▸ **Work required**:
Two lines in the data below mark the range: the one with "This screenshot has width=981, height=438." and the one with "Given: Open the 葡萄牙体育 team name link". Return both, along with every line between them, exactly.

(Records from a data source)
★ ★ ★ ★ ★
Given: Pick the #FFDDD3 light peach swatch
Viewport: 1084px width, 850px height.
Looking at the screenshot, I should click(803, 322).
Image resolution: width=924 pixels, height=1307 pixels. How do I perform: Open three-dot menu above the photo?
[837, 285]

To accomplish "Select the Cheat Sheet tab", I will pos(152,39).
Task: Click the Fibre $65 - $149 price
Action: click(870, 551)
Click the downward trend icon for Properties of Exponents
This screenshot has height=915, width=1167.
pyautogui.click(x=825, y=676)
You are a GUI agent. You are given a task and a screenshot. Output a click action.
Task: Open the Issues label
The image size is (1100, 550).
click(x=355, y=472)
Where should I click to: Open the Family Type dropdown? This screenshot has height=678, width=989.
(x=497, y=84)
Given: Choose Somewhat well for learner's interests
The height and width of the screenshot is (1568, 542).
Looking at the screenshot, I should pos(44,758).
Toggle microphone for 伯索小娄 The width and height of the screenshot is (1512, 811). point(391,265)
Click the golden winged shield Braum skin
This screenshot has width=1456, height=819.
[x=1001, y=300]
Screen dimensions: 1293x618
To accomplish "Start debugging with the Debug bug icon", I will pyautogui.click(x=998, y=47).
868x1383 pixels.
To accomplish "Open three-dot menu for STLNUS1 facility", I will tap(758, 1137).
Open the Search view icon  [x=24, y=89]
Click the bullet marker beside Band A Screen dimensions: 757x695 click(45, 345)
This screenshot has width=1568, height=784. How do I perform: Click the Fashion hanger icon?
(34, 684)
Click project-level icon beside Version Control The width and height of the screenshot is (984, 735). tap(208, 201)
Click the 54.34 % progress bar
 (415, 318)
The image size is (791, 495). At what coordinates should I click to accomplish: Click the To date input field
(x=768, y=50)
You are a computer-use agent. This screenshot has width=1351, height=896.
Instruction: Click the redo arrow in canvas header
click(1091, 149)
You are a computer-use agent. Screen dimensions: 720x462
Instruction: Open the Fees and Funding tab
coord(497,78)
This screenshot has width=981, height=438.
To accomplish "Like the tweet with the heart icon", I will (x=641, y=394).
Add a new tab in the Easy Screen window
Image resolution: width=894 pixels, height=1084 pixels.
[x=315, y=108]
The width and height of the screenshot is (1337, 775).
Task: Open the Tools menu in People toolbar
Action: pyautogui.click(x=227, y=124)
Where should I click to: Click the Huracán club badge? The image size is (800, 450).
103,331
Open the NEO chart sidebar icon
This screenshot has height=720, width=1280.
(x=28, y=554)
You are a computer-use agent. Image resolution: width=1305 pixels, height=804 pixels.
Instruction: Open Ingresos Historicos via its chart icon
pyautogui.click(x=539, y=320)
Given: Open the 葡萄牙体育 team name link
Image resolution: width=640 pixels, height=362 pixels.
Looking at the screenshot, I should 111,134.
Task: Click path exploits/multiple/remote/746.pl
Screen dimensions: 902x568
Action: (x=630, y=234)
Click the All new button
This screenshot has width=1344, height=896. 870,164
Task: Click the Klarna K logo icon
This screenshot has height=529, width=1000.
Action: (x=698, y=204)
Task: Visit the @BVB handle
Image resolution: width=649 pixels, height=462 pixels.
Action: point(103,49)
★ ★ ★ ★ ★
▸ **Answer to the exercise**:
This screenshot has width=981, height=438.
To accomplish "Like the tweet with the heart icon", I will (x=641, y=394).
Add a new tab in the Easy Screen window
Image resolution: width=894 pixels, height=1084 pixels.
[x=315, y=108]
The width and height of the screenshot is (1337, 775).
Task: Open the Tools menu in People toolbar
Action: pyautogui.click(x=227, y=124)
Where should I click to: Click the Huracán club badge? The image size is (800, 450).
103,331
Open the NEO chart sidebar icon
This screenshot has height=720, width=1280.
(x=28, y=554)
You are a computer-use agent. Image resolution: width=1305 pixels, height=804 pixels.
Instruction: Open Ingresos Historicos via its chart icon
pyautogui.click(x=539, y=320)
Given: Open the 葡萄牙体育 team name link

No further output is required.